I did a scan of Math.SE and couldn't find this, so I will post:
I am working on Bass's Analysis exercise 2.3 in page 15 (on book) http://bass.math.uconn.edu/3rd.pdf
The problem states, given:
$$ A_1 \subset A_2 \subset A_3 ... $$ where each finite $A_i$ is a $\sigma$ -algebra, prove that $\bigcup_{\forall i} A_i $ is a $\sigma$-algbra or find a counter example.
Now I was able to show that: $\bigcup_{\forall i} A_i $ is a set algebra by considering that any finite collection of set $u_1 ... u_m \in \bigcup_{\forall i} A_i$ must belong to $A_{u_1} ,... A_{u_m}$ respectively and therefore there is a finite indexed $A_k$ that contains $A_{u_1} ,... A_{u_m}$ and therefore all the countable unions and intersections of $u_1 ... u_m \in \bigcup_{\forall i}$ must be contained in $A_k$ (and similarly the complements of the sets).

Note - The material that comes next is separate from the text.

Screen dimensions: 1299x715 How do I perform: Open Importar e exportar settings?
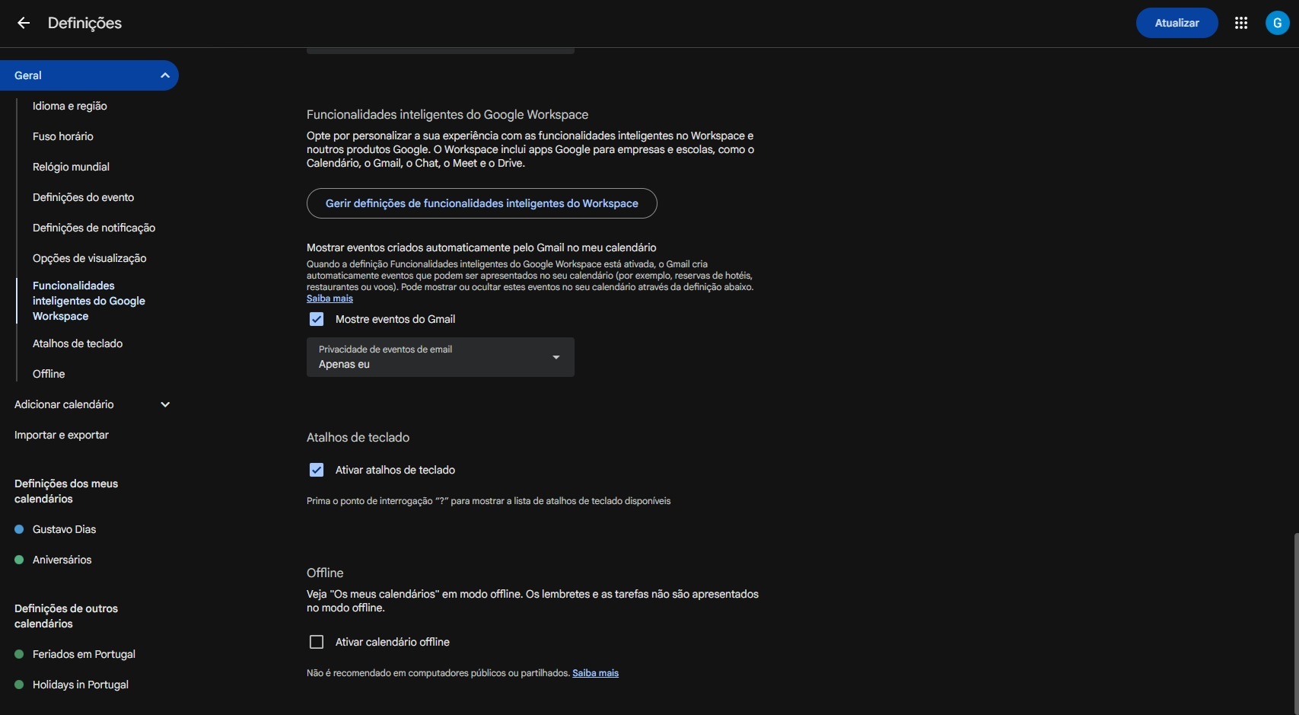[x=62, y=435]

Now this argument dies if you consider a countably infinite sequence of sets $u_1, u_2 , u_3...$ since you can no longer talk about the "largest, finite-index m such that $A_m$ contains $u_1, u_2 ... $ "
Which is causing me start to doubt that $\bigcup_{\forall i} A_i $ is even a $\sigma$ algebra in the first place. Does anyone know how to find a counterexample? Or how to modify the proof to circumvent this obstacle.